Money Talks: The NFL’s Mystery Motive
After a freakishly coincidental Week 6 served as the setting for helmet-to-helmet tackles that sidelined wide-outs DeSean Jackson, Joshua Cribbs, and Mohammed Massaquoi, National Football League officials stated that they would begin to impose harsher fines for the illegal hits and may even go as far as issuing suspensions to the penalized defensive players.
Wait, what?! Are these the same NFL officials that are so adamantly pushing for an 18-game regular season? This can’t be right. These people want to arguably shorten the average NFL career, which is already a miniscule 3.3 years, according to the NFL Players’ Association, but they care enough about the well-being of ball carriers to eject defensive stars who are hitting too hard? That would be like NBA referees presenting players with technical fouls because of grimacing after a missed shot or smirking in order to refrain from cursing… Oh, right… That’s actually happening, too.
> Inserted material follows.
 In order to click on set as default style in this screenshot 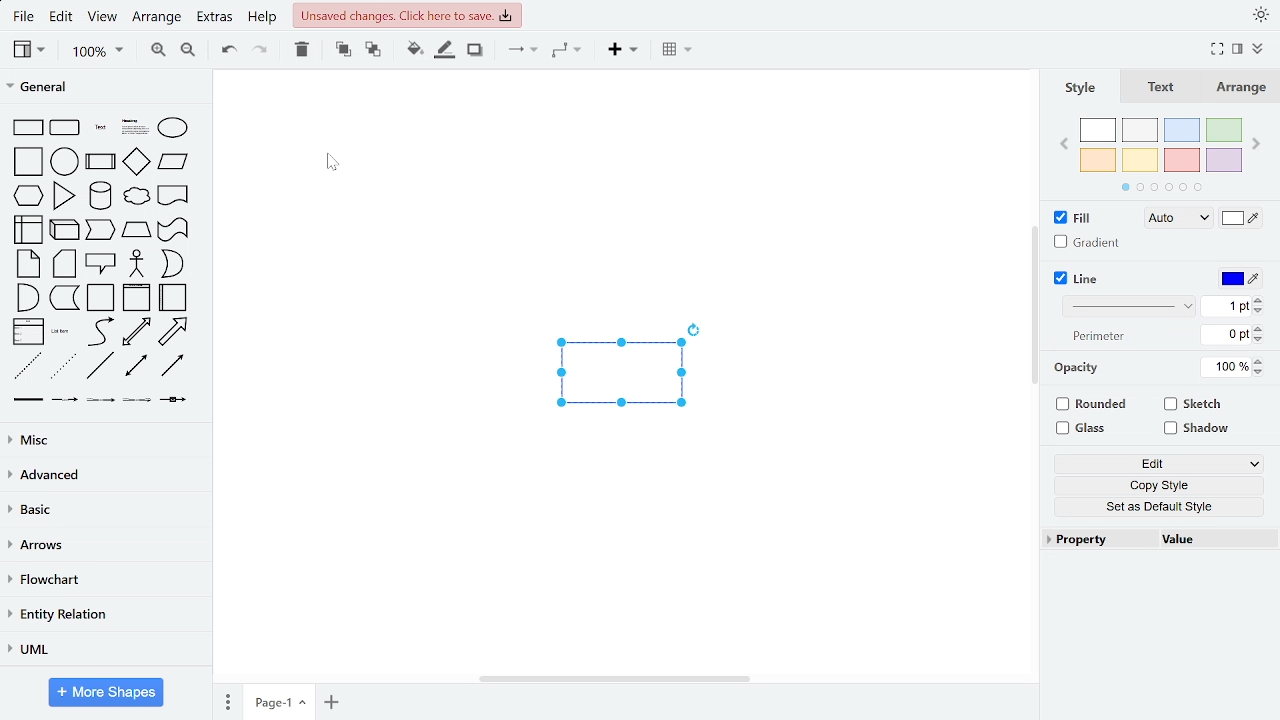, I will do `click(1154, 507)`.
Let’s be honest, the day that football becomes something other than the sport that is so beloved in the United States currently, most people will likely either get rid of their televisions or start watching the PBA (Professional Bowling Association, since you probably have no idea what the PBA is) on ESPN on Sundays. It is hard to imagine football flourishing as America’s favorite sport without absolute monsters such as Ray Lewis and James Harrison delivering bone-jarring tackles to offensive skill players, and it’s not like Lewis and Harrison are the first of their kind. The game has always celebrated heavy hitters. Just as the Brian Dawkinses and Patrick Willises of today look to hurt opponents, Lawrence Taylor, “Mean” Joe Greene, and Chuck Cecil were some of the most feared defenders the NFL has ever witnessed. Why weren’t league administrators concerned with the health of ball carriers then?
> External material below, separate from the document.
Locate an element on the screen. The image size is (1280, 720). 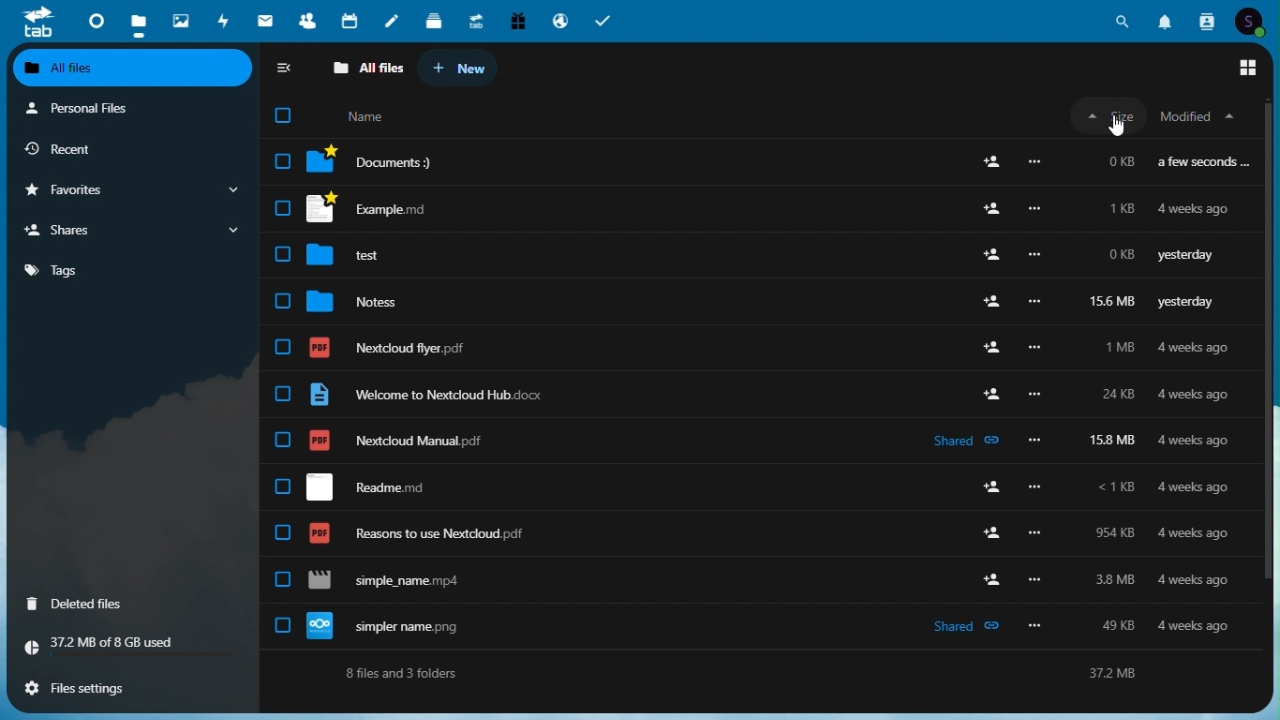
‘Documents 3) is located at coordinates (761, 160).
And is it even a legitimate concern? The NFL is sacrificing the sanctity of the game of football, and potentially one of the most valuable products in the world, in order to save maybe a hand-full of players from getting dangerously injured. According to NeuroscienceNews.com, the chances of sustaining a severe head injury while playing football are 150,000-to-1. That means that one player for every 150 thousand that play yearly becomes catastrophically injured, which equals out to about 7 serious injuries per year between the high school, collegiate, and professional levels. These are the same odds at which a pregnant woman gives birth to identical triplets, or an average golfer shoots a 200-feet long hole-in-one. In fact, it is more likely that a person is struck by lightning and dies, at a probability of about 84,000-to-one.
Did the NFL get its wish, though, when Week 7 turned out to be the second highest scoring week in the league’s expansive history? Week 12 of the 2008 season saw over 800 points scored and is the only week during which the average combined score of both teams in its games was higher than 2010’s Week 7. This is no coincidence. The league sent teams a DVD, comparing examples of legal hits to illegal hits. However, no definitive rules were established. It was unclearly said that players could even be ejected mid-game for their malicious hits. No new regulations were implemented, and no specific advice was given. Because of this, defensive veterans looked like they had never played a down in their lives last Sunday. They knew that the slightest slip-up or incidental contact could cue an early exit to the showers. Not to take away from Darren McFadden’s tremendous performance, but the Denver Broncos defense looked as confused as Wade Phillips does when he… well… does anything.
The fact that “offense sells tickets, but defense wins championships” in the National Football League is old news. Among the NFL’s 25 top-selling jerseys, there are only three defensive players. The New Orleans Saints had the highest scoring offense in the league in 2009 and have sold the most merchandise of any franchise in the past year. It should come as no surprise that offensive firepower is such a high economic priority, but was this anecdote the motive behind the league’s ambiguous warning of defensive players to avoid malicious hits to the head? Maybe it was meant to be a vague explanation.
If so, there can only be one explanation: money. With the structure of the playoffs, someone is always going to win the Super Bowl, no matter how terrible the defense is. So why is it logical to have teams with good defenses, when every team in the league could score 50 points per week and more money would be made? This may sound a bit Marxist, but football is a business, and businesses are created to make as much money as possible.
It will certainly be interesting to see what sorts of statements the NFL will release and what the offensive stats look like during following weeks. This cannot last forever. Money talks, but money is not football, and fans know that.